Fishing, commercial and otherwise, has been shut down in the Gulf, I understand. Commercial fishermen are being hired (bribed?) by BP to help clean up the spill. As I understand it, BP has tried to force them to sign agreements not to sue in return for clean-up jobs — don’t know the status of that but I understand there may have been a court decision nullifying that or at least there is some question as to the validity of such agreements — sure seems like blatant bribery or blackmail to me.

All that aside, it seems to me that we (the U.S.) are so hooked on oil that we are willing to take enormous environmental risks in both transporting oil and drilling in the ocean. The Exxon Valdez disaster in Alaska which did irreparable environmental and economic damage did not deter us in our quest for oil at any price. And of course it always help if the folks who are directly affected are way up in Alaska. Even others in Alaska, such as Sarah Palin, couldn’t care less about environmental worries (I think her husband works, or used to work for BP).

This current and continuing spill or out-of-control underwater gusher may have much more far-reaching environmental and economic effects.

A couple of years ago when gasoline and diesel prices hit the roof folks were seriously talking about alternatives, everything from bicycling to work to running vehicles on discarded vegetable oil. Many shippers who were hooked on trucking were turning to or seriously thinking about exploring their options in rail transport (which is per mile much more energy efficient, although not practical for point to point shipments, or at least for pickup and final delivery except for customers along their tracks). Even though fuel is still costly, a drop in price from the all-time highs has quieted that fervor for alternatives somewhat.

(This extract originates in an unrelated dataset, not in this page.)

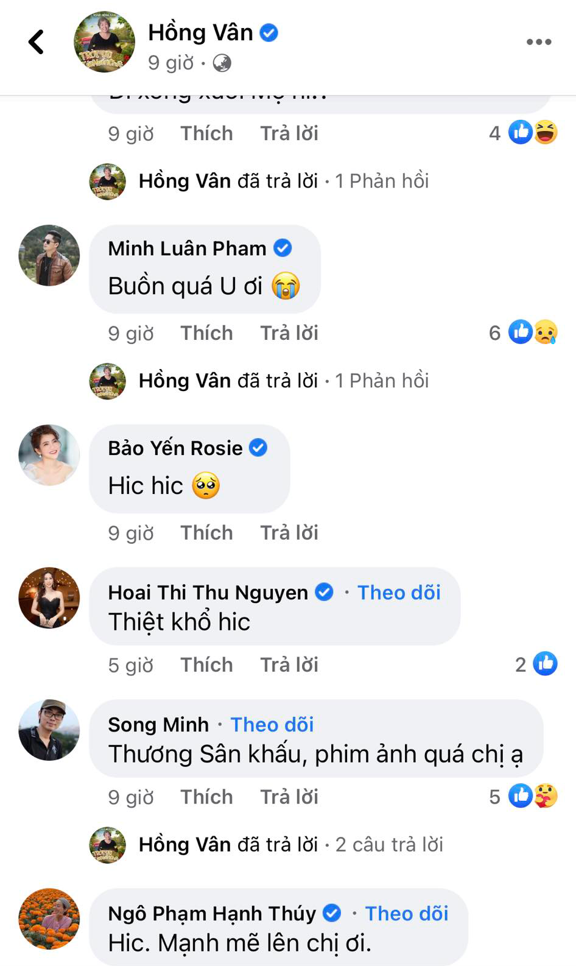The height and width of the screenshot is (966, 576).
Task: Tap the back arrow to leave the post
Action: pos(37,42)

I guess the point is that it takes extremes in price or accidents to get us to really seriously look to or go to alternatives.

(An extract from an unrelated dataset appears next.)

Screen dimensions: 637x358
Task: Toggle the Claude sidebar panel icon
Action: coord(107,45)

Neither the private sector nor government seems able to come up with alternatives while we can still get by with the status quo.

But we all know in our hearts that sooner or later (and it may well be sooner) we will have to find alternatives for our energy. It would seem to me a good time for a moon shot program by our government, much like the space program (hence the term moon shot).

It would have to be handled differently. It would have to be carried out by various players in the private sector working off of incentives from the federal government. I realize that to some extent this is already being done in various so-called green energy projects. But it seems to me that we need a larger effort and a more central focus from the government based on real science and not special interests, such as the gas or coal lobby (not that those two forms of energy do not have their place).

And time will tell, but it seems to me this current disaster in the gulf should be dire enough to convince thinking people everywhere that ruining our planet is not worth preserving the status quo in energy. But of course I also hope it is not as bad as all that.


If nothing else, the current BP spill proves that our government must step up its environmental oversight (President Obama is supposedly working on that now). Records show that BP successfully lobbied against environmental controls and failed to use all available technology to prevent disaster. And now BP and its subcontractors are blaming each other for the spill  — no one is willing to take responsibility, but it should be obvious that since its BP’s project it is BP’s responsibility 100 percent, and it is the government’s responsibility 100 percent to demand the highest standards in environmental protections.